Provided data >>
============================================================
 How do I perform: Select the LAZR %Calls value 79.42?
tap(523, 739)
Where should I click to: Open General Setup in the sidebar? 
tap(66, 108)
============================================================
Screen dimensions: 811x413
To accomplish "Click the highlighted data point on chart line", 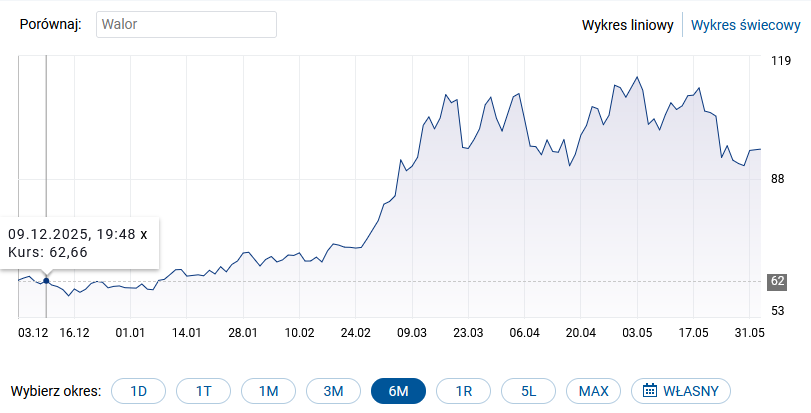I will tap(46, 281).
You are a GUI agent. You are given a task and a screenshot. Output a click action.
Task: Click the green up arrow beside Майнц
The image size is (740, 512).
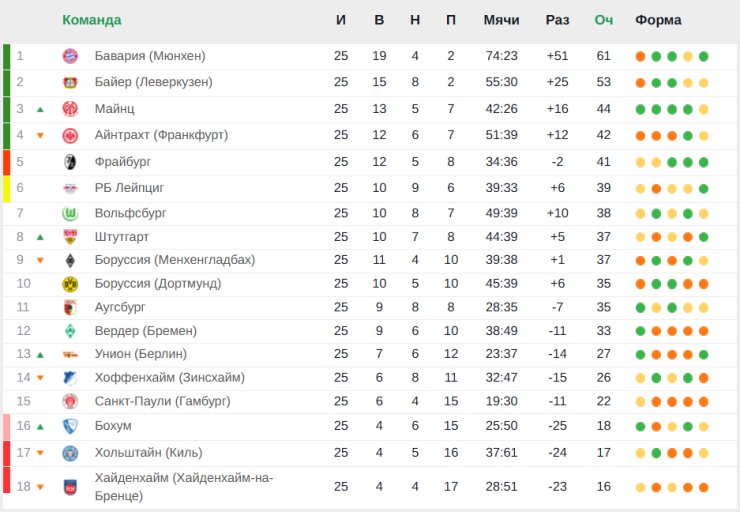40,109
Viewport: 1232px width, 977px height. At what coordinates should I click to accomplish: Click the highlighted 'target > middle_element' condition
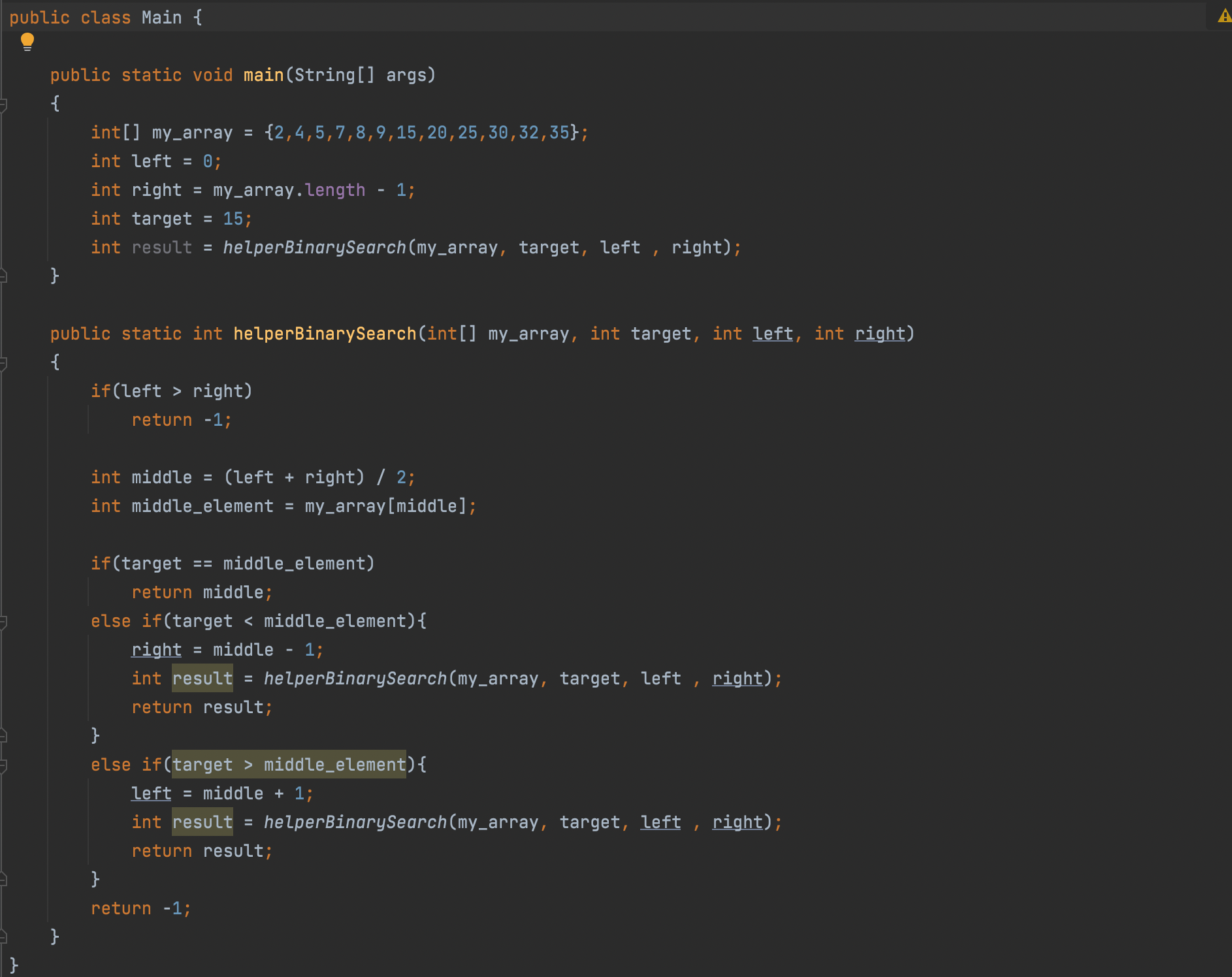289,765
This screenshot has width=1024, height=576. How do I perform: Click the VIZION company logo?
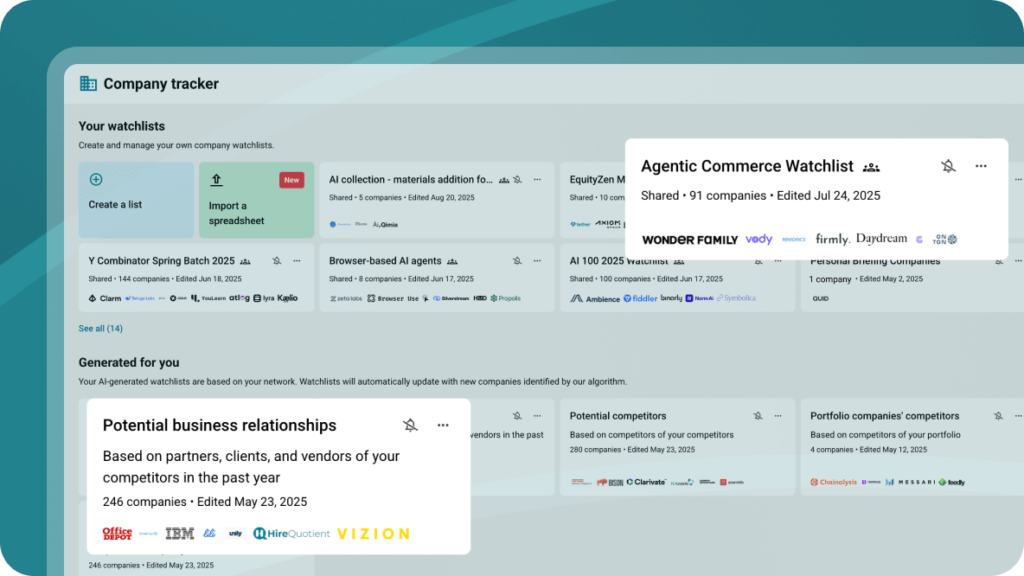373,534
============================================================
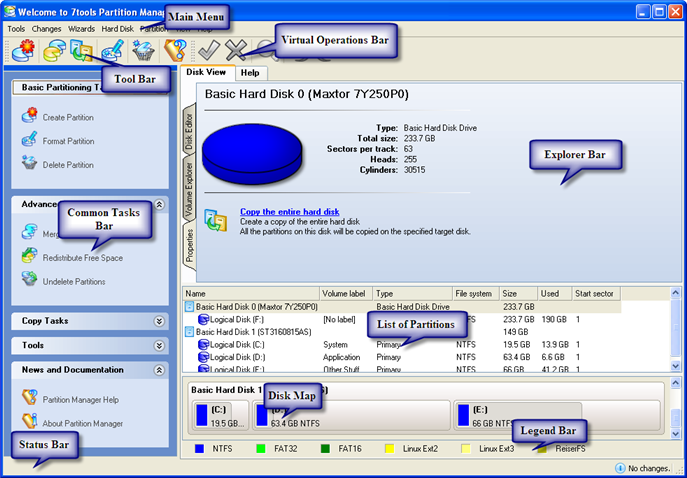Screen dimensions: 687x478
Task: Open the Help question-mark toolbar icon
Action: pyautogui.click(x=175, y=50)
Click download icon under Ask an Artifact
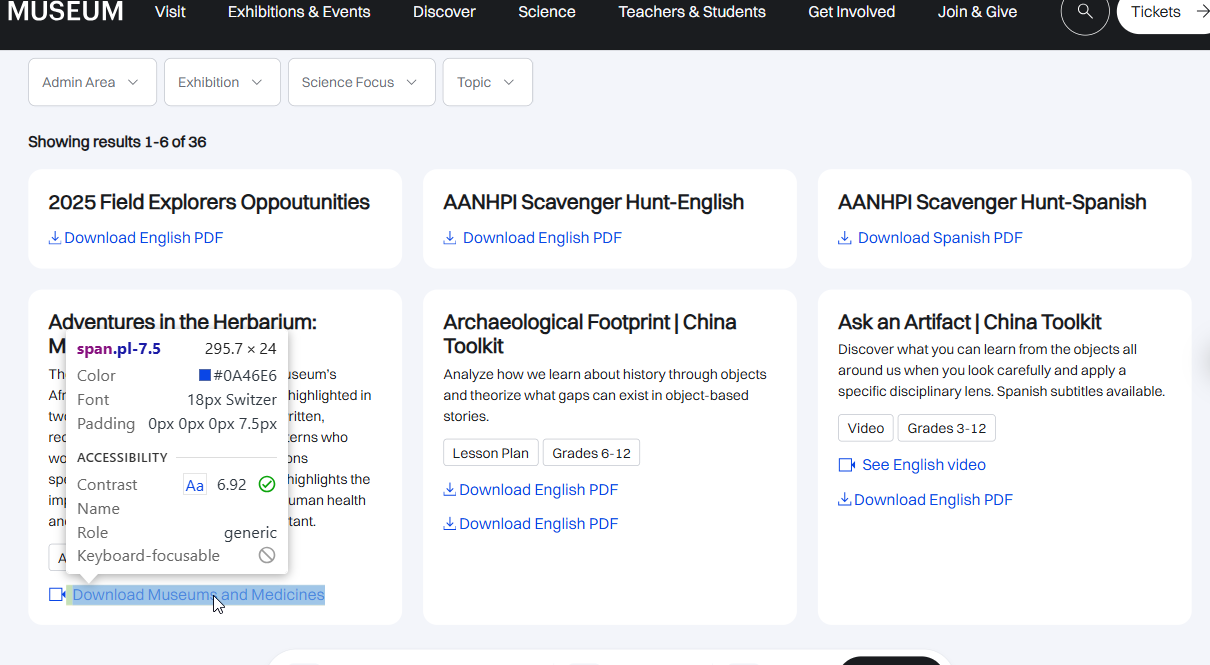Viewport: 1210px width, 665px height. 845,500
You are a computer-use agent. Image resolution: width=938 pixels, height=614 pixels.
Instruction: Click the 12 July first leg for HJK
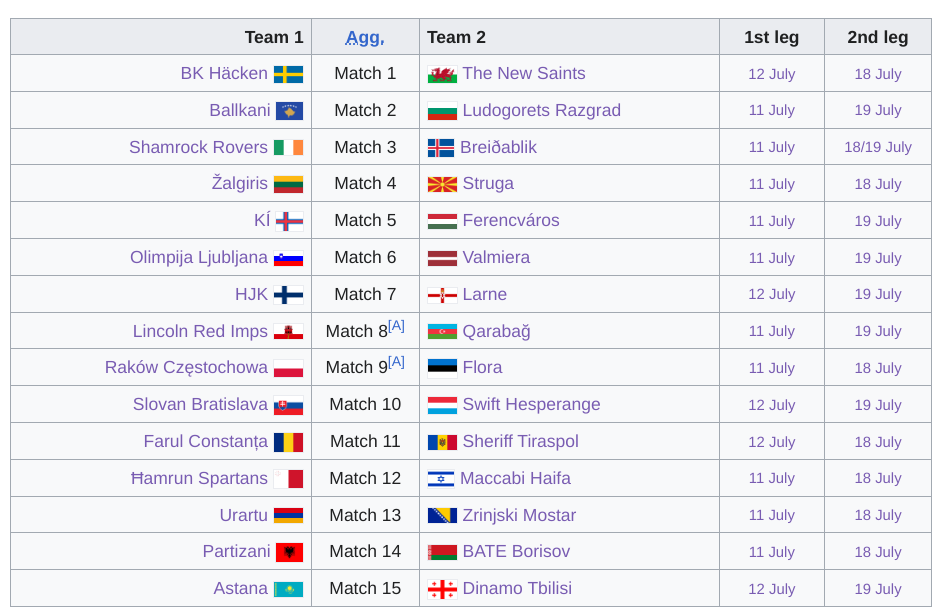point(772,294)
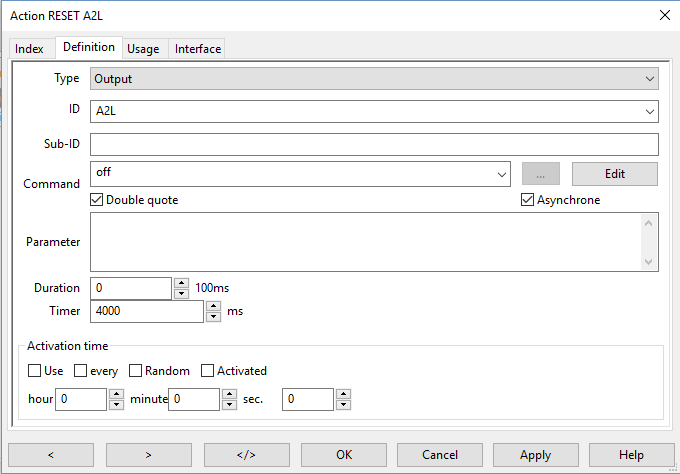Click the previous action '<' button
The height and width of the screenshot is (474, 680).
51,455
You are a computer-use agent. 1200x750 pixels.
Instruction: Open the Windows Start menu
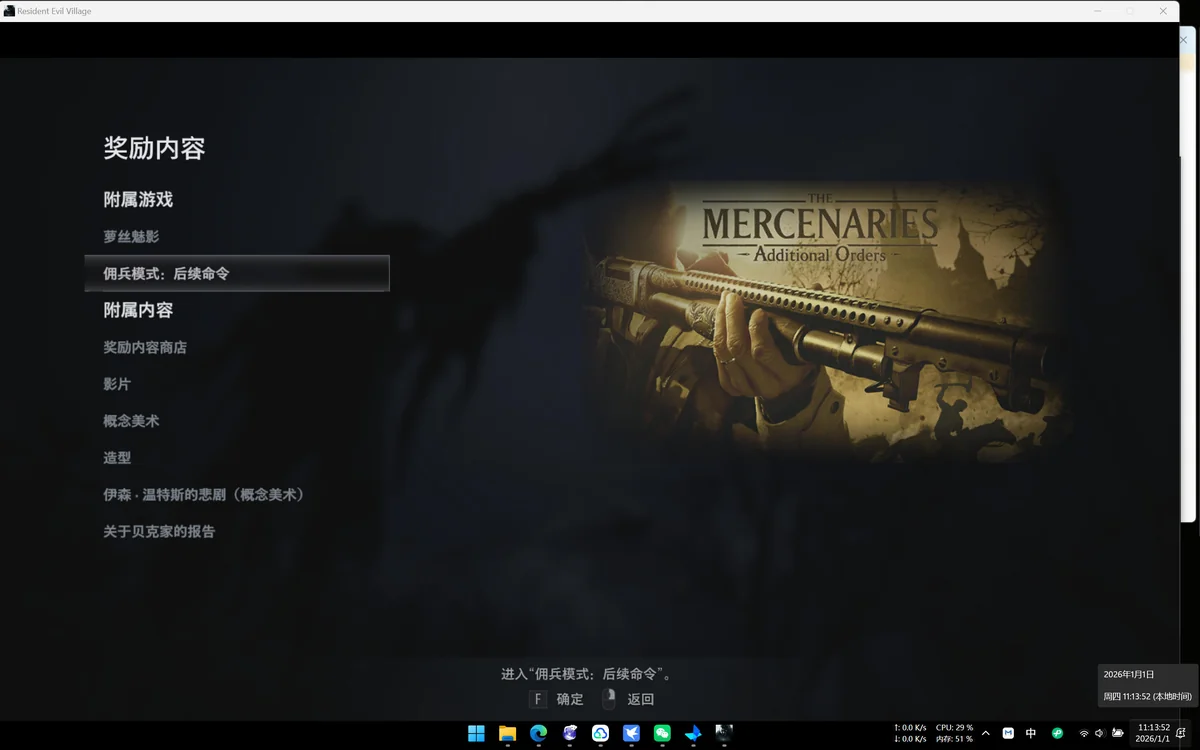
============================================================
Directions >> Every line above from the line with "You are a computer-use agent. 1200x750" to the line with "Instruction: Open the Windows Start menu" is wanted, ends included; write them out exactly and add no other line.

Answer space >>
You are a computer-use agent. 1200x750 pixels.
Instruction: Open the Windows Start menu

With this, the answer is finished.